Saturday, April 21, 2007

Mean Girls

Mean Girls; Comedy, USA, 2004; D: Mark Waters, S: Lindsay Lohan, Rachel Mcadams, Lizzy Caplan, Lacey Chabert, Amanda Seyfried, Daniel Franzese, Tina Fey

Cady Heron is a teenage girl that spent her whole life in Africa, being teached by her mother at home. By moving back to USA, she enlists to a high school for the first time in her life, and her first day ends with her feeling like an outsider. Luckily, she makes friends with two other outsiders; Janis and Damian. Later on she meets a popular girl, Regina, who also becomes her friend. Regina also has two other girls that seem to follow her; Gretchen and Karen. Still, Regina proves to extremely superficial and evil, spreading bad rumors about Cady and stealing her crush Aaron from her. Janis and Damian use Cady to spy on Regina and try to ruin her reputation. After Cady becomes the new most popular girl, Regina frames her by placing a gossip book on every student in school. In the end, Cady realizes she became as superficial as Regina and decides to make up with Damian and Janice at the dance night.
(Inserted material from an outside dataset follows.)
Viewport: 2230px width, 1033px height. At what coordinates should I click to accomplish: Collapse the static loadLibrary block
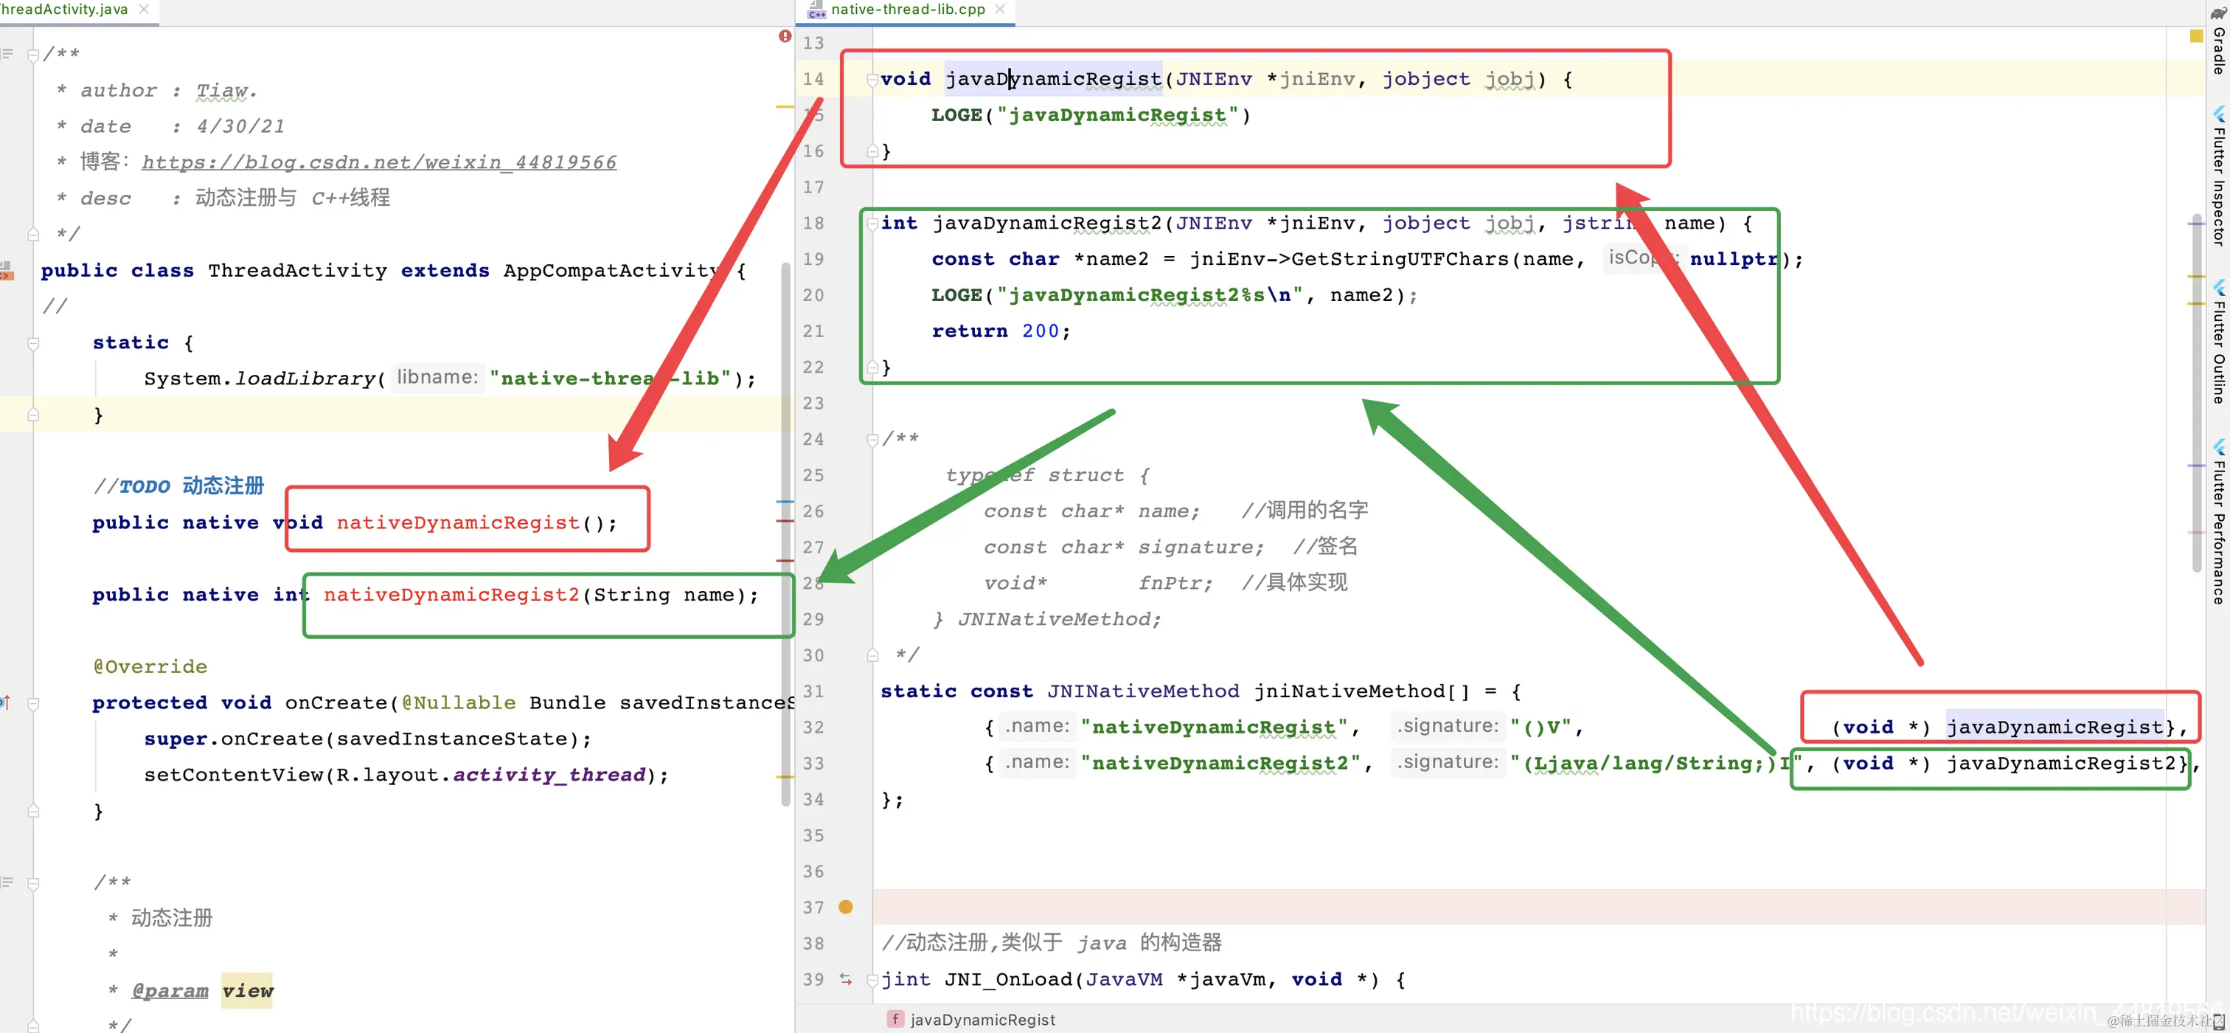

"Mean Girls" isn't a stupid teen film is seems to be, but rather a solid, sometimes even sharp and clever satire that analyzes the world of high school and teenagers, capturing perfectly the double relationships of attractive but superficial girls that are friends but actually hate each other. Already somewhere in a scene near the start of film, one of the characters, Janis, divides during lunch the whole school into groups; the popular, the outsiders, the foreigners, the dumb, the smart, the sexually active and others, telling so casually more truth than it seems. The plot concept is clever, the execution rather weak, standard, and the direction from Mark Waters is sometimes good, but also sometimes incompetent and silly - for instance, in one scene, Regina tells her mother's breast implants are as hard as a rock; when she shows up and hugs Cady, she almost causes her a slight pain with her "sharp" bust. Another awful joke is also centering over breasts; Karen, apparently a dumb blond girl, is questioned from Cady about what she is good at. She replies she can sense when it's going to rain in her breasts...but mostly when it's already raining. These kind of low attempts at humor reduce the film's quality, and it's structure is confusing and eclectic, but the unusual story about the heroine Cady that "infiltrates" the rows of the evil Regina's clique as a mole seems like a girly version of a spy thriller and has it's charm. Lindsay Lohan is pretty good as Cady, who near the end figures she herself became too superficial since she "started to talk about Regina 80 % of her time, while in the other 20 % she only thought how to start talking about her", but the best parts were delivered from Lizzy Caplan and Daniel Franzese as amusing outsiders Janice and Damian, whose roles were unfortunately too small for comfort.